‘Poorest countries owe $62bn on bilateral debt’
WASHINGTON: The world's poorest countries now owe $62 billion in annual debt service to official bilateral creditors, an increase of 35 percent over the past year, World Bank President David Malpass said, warning that the increased burden is increasing the risk of defaults.
Malpass told the Reuters NEXT conference in New York that two thirds of this debt burden is now owed to China, providing some details of the development lender's annual debt statistics report due next week.
"I'm worried about a disorderly default process where there's not a system to really address" debts for poorer countries, Malpass said.
Malpass also said he was concerned about a buildup of debt in advanced economies such as the United States, because this is drawing more capital away from developing countries.
"And so as the interest rates go up, the debt service goes up for the advanced economies, and that requires a big amount of capital from the world." Malpass said that he would join a meeting in China next week with heads of other international institutions and Chinese authorities to discuss the country's approach to debt relief for poorer countries, COVID-19 policies, property sector turmoil and other economic issues.
"China's one of the big creditors, so...it's very important that China engage on this issue and think about where it sees the world going and be responsive to work with what needs to be done to achieve sustainability for the countries."
IMF chief Kristalina Georgieva also will participate in the meeting, which will focus heavily on debt treatments. Among the participants will be officials from China Development Bank and the Export-Import Bank of China, two of the country's major bilateral lenders.
Georgieva separately told Reuters Next that changes to the G20 Common Framework on debt restructuring were needed to speed up debt treatments, freeze debt service payments once a country requested help, and open the process to middle-income countries like Sri Lanka.
"We are concerned that there is a risk for confidence in debt resolution to be eroded at a time when the level of debt is very high," Georgieva said. "We don't see at this point ... a risk of a systemic debt crisis," she said, adding that countries in debt distress were not large enough to trigger a crisis that would threaten financial stability.
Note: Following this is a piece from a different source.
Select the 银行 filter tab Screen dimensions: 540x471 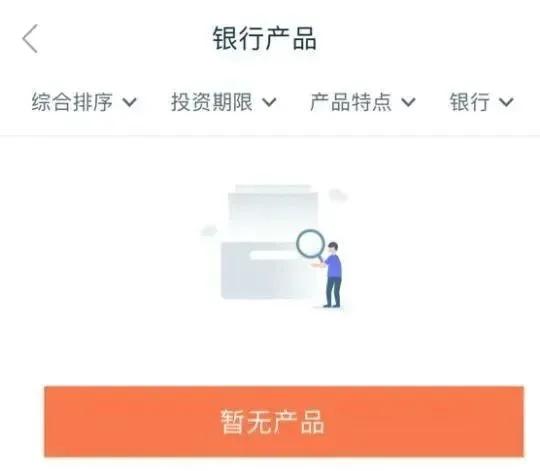481,102
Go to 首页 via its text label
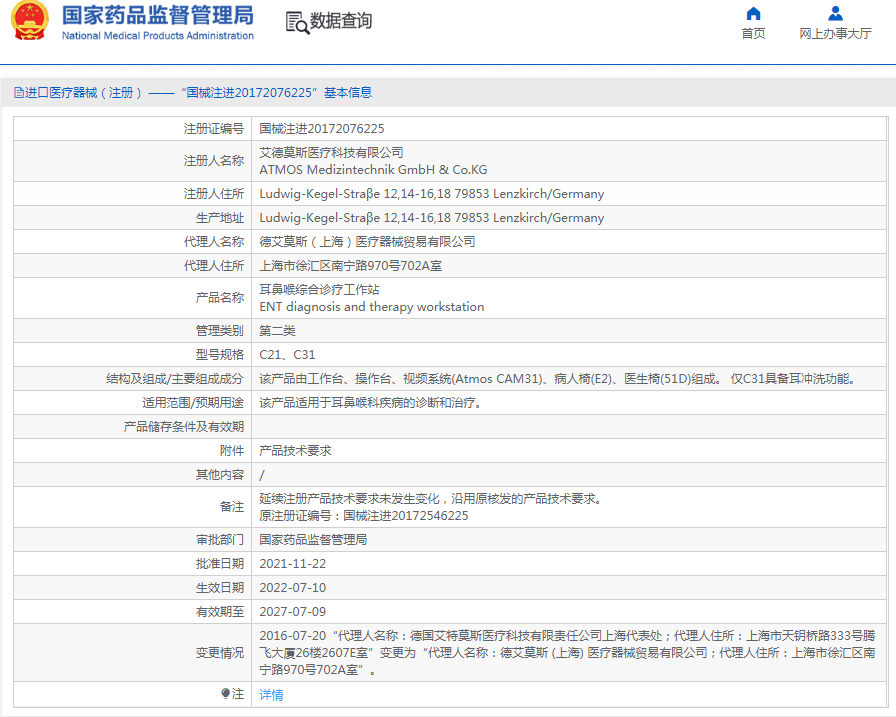The width and height of the screenshot is (896, 717). click(753, 34)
Meanwhile, the risks of an emerging era of high-inflation have been sketched out by top central bankers, led to debate about whether current inflation targets may prove ruinously strict, and started shaping the views of corporate officials laying plans for the post-pandemic world.
With central banks ratcheting up their response to a global inflation shock, debate is shifting from when they'll win the war to whether faster rising prices are here to stay in a supply-constrained world.
Central banks might make some progress toward their inflation targets by raising interest rates and managing demand, Morgan Stanley chief executive James Gorman said at the Reuters NEXT conference. But getting all the way back to the 2% level most have set as their aim may be hard in a world where supply chains, demographics and other challenges will conspire to keep prices higher.